Pandemi yang terus berkepanjangan dan seolah tidak akan pernah berakhir, sedikit banyak telah membuat gesekan-gesekan di masyarakat. Masyarakat yang kemudian terbagi atas dua kubu: yang percaya bahwa korona merupakan sesuatu yang nyata dan begitu mematikan, dan yang menyakini bahwa corona hanyalah sejenis virus flu biasa seperti virus-virus flu lainnya. Ada juga sebenarnya yang menganggap bahwa korona sama sekali tidak ada. Itu hanyalah rekayasa isu semata.
Dari dua pandangan yang berseberangan, memunculkan juga dua sikap yang saling berlawanan. Salah satunya berkenaan dengan penggunaan masker. Bagi mereka yang menganggap korona sebagai sebuah ancaman, masker adalah salah satu APD yang wajib dikenakan. Sementara bagi pihak yang menganggap korona layaknya virus flu lainnya, menggunakan masker bukanlah suatu kewajiban.
Perbedaan sikap terhadap penggunaan masker inilah yang seringkali menimbulkan perdebatan-perdebatan yang pada ujungnya seringkali menimbulkan gesekan-gesekan yang memercikan api perseteruan. Perdebatan seperti perdebatan kaum bumi bulat dan kaum bumi datar. Perdebatan layaknya penganut paham bubur harus diaduk terlebih dahulu dengan bubur tidak boleh diaduk sebelum dimakan. Kenapa demikian?
Keyakinan terhadap korona hampir merupakan keyakinan yang mutlak. Seseorang yang mempercayai bahwa korona begitu mematikan, dapat dipastikan ia akan terus mempercayainya. Demikian pula sebaliknya. Mereka yang meragukan korona, bagaimanapun setiap hari data diumumkan yang menyajikan banyaknya korban yang terus berjatuhan karena korona, tetap saja mereka meragukannya.
Salah satu efek yang terjadi atas perseteruan tersebut adalah pelaksanaan shalat jumat atau yang biasa disebut dengan jumatan. Pemerintah sebagai otoritas yang bertanggungjawab dan berwenang atas keselamatan seluruh masyarakat, kemudian melakukan sejumlah protokol yang mengatur kegiatan yang dilakukan oleh masyarakat terutama yang melibatkan banyak orang, seperti jumatan.
Salah satu protokol yang diterapkan adalah bahwa selama pandemi belum dinyatakan berakhir, seluruh masyarakat yang akan melaksanakan jumatan harus mengenakan masker. Jika masyarakat dinilai oleh Pemerintah tidak mengindahkan protokol-protokol yang ada, maka Pemerintah dapat membatalkan atau membubarkan kegiatan yang ada, dalam hal ini kegiatan jumatan.

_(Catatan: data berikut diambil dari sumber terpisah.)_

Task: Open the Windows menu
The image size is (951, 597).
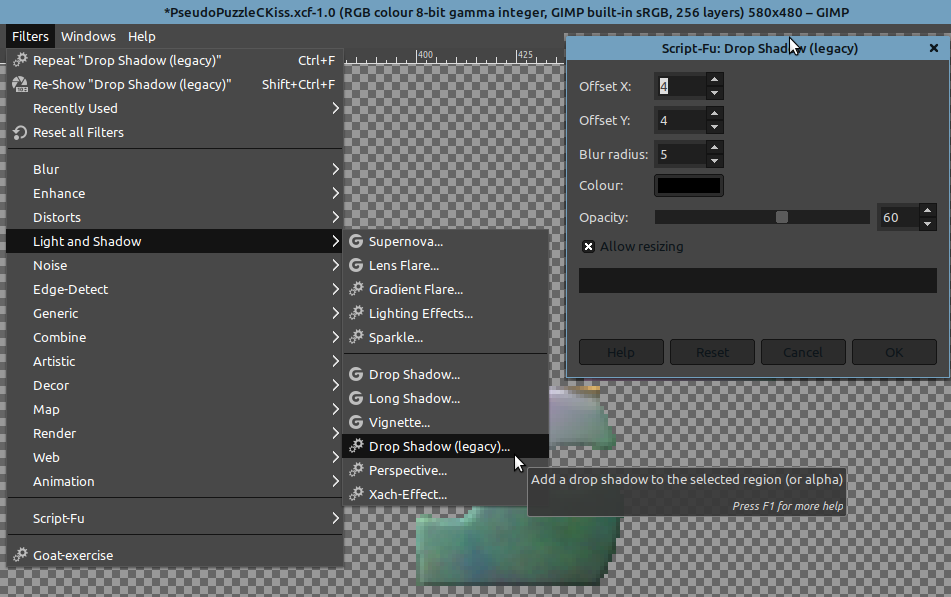Action: click(x=88, y=36)
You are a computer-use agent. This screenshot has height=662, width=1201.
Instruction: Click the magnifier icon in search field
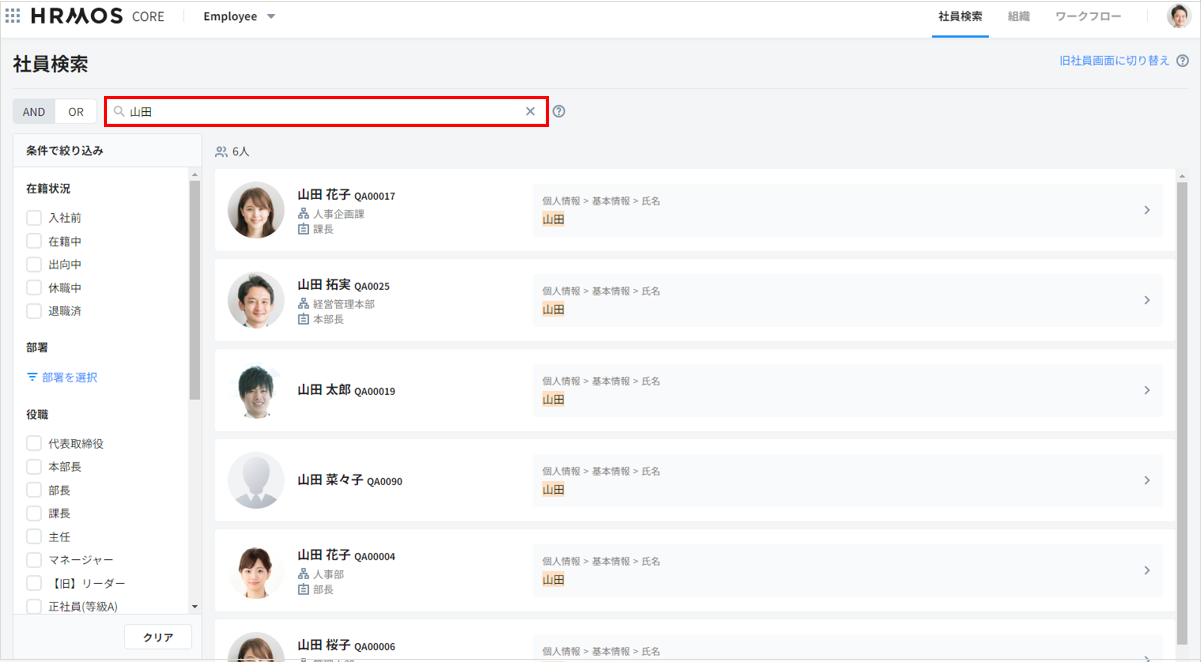point(119,112)
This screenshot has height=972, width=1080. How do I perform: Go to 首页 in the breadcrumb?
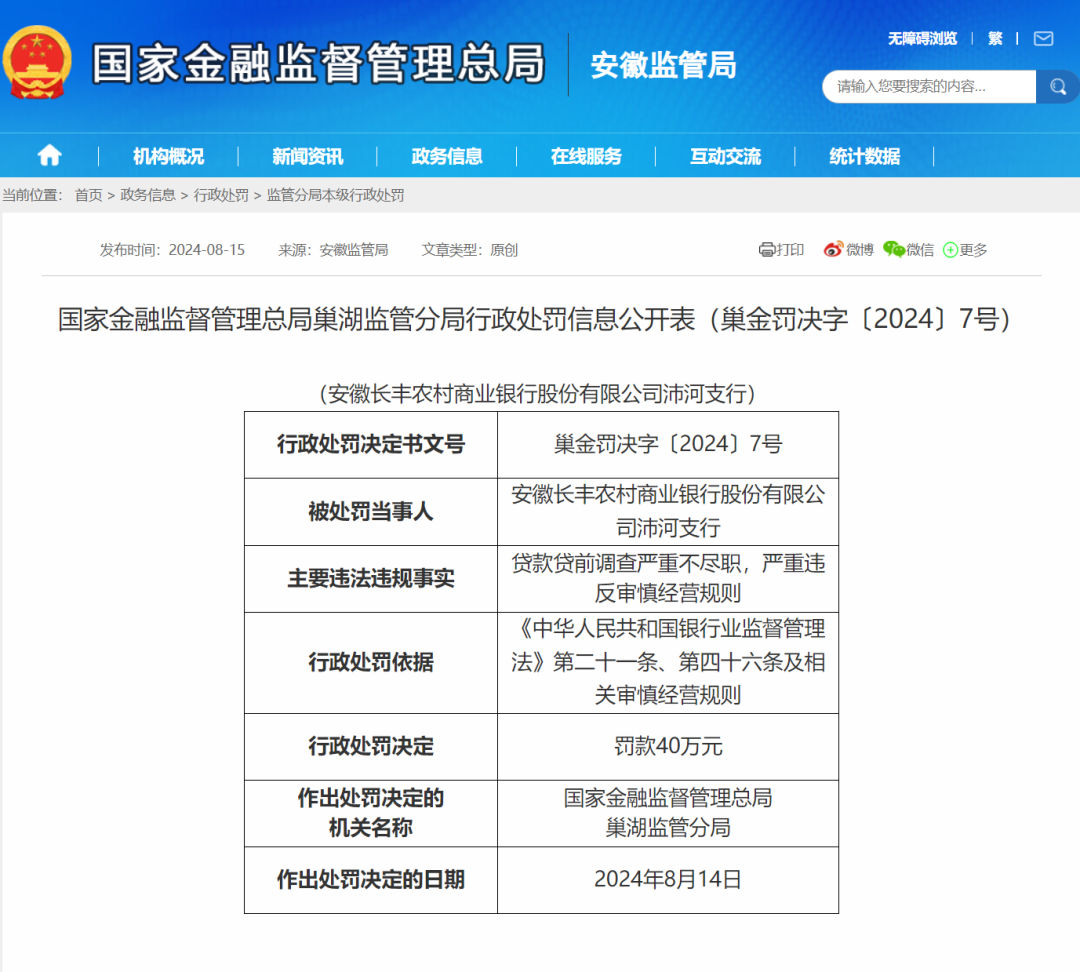(x=88, y=196)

Di sini saya tidak akan mendebatkan keyakinan masing-masing orang terhadap korona, dalam hal ini yang tidak mempercayainya. Namun saya ingin menggarisbawahi bahwa peranan masker dalam jumatan juga sangat penting adanya. Karena masker dapat menentukan juga jumatan yang ada dapat terus dilakukan atau tidak, seperti yang telah saya sampaikan di depan.
Dalam pandangan saya secara pribadi, bagi orang yang menganggap penggunaan masker bukanlah suatu kewajiban, toh mengenakan masker pun bukanlah sesuatu yang diharamkan baginya. Bahkan, dalam konteks mengenakan masker untuk menjaga agar jumatan dapat terus dilaksanakan, maka mengenakan masker pun bisa saja menjadi sebuah kewajiban. Karena dengan tidak mematuhi protokol yang ditetapkan, dengan kemudian jumatan menjadi ditiadakan (kembali), semuanya pun akan mengalami kerugian.
Jadi, jumatan kok maskeran? Ya. Perdebatan-perdebatan yang tidak berujung sebaiknya dihindari. Semua orang seyogyanya dapat menempatkan diri dan mengambil sikap yang lebih mementingkan kemaslahatan bersama. Salam.